I was proud of Maria. For the first time I saw how determined she was to make her own niche. There were no other journalists in the family. When she went for her job interview, they asked, “Are you willing to work fourteen hours a day, or do you expect to be pampered as a Shriver?” She said she was willing to work hard, and she did.
We traveled together to Hawaii, LA, Europe. Our ski trip to Austria in 1978 was her first Christmas away from her family. I would also accompany Maria to family get-togethers, of which there were many. An aspect of being a Kennedy cousin, I quickly learned, was that you were never completely free. Maria was expected to go to Hyannis Port in the summer, accompany the family on winter vacation, and be home at Thanksgiving and Christmas. If someone had a birthday or a wedding, she had better be there. Since there were so many cousins, the number of command performances was high.
When Maria could get away from work, she visited me in California. She warmed up really well to some of my friends, especially Franco, and also to some of the actors and directors I knew. Others she didn’t like: guys she felt were hangers-on or were trying to use me. She and my mom got to know each other too, during my mom’s annual Eastertime visits.
The more serious we became, the more Maria talked about moving to California. So for us, Teddy’s 1980 presidential campaign was well timed. I was ready to buy a house, and our first major decision as a couple was to look for it together and to call it our place. In late summer we found a 1920s Spanish-style house in a nice section of Santa Monica off San Vincente Avenue. We called it our house, but it wasn’t really. It was mine. It had a curved stairway to the left as you entered, lots of nice vintage tile, a big living room with a beamed ceiling, and beautiful fireplaces in the living room, the TV room, and the master bedroom upstairs. There was a long lap pool and a guesthouse for my mom to stay in when she visited.

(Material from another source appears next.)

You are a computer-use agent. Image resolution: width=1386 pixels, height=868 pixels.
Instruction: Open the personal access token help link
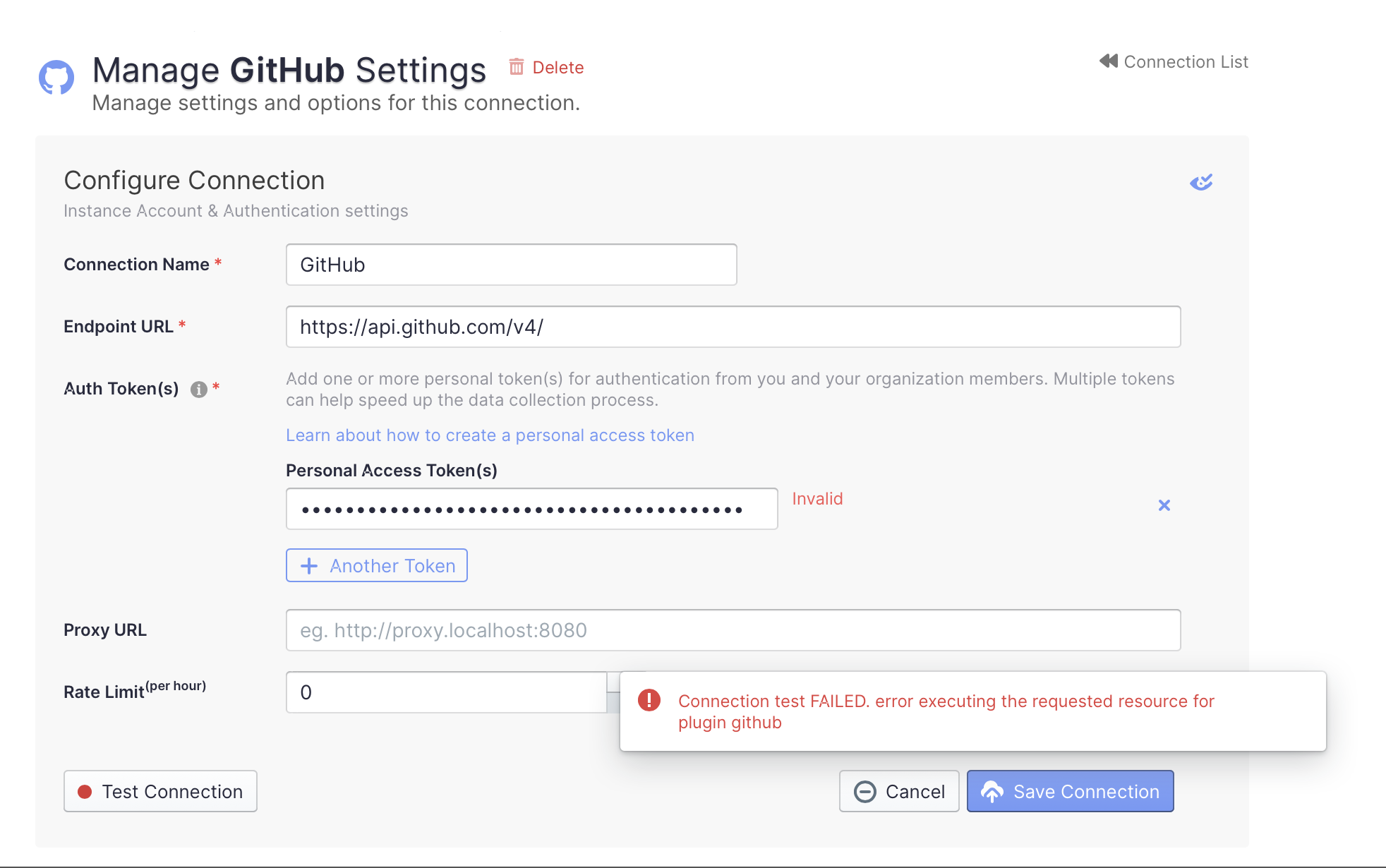tap(490, 435)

The fact that it was our house was just between Maria and me, because she didn’t want her parents to know we were living together—especially Sarge, who was very conservative. She told them she lived a few blocks away, on Montana Avenue, and we actually rented and furnished an apartment so that when Sarge and Eunice visited, Maria could invite them over for lunch there. I’m pretty sure that Eunice knew what was going on, but the separate apartment was important for the family image.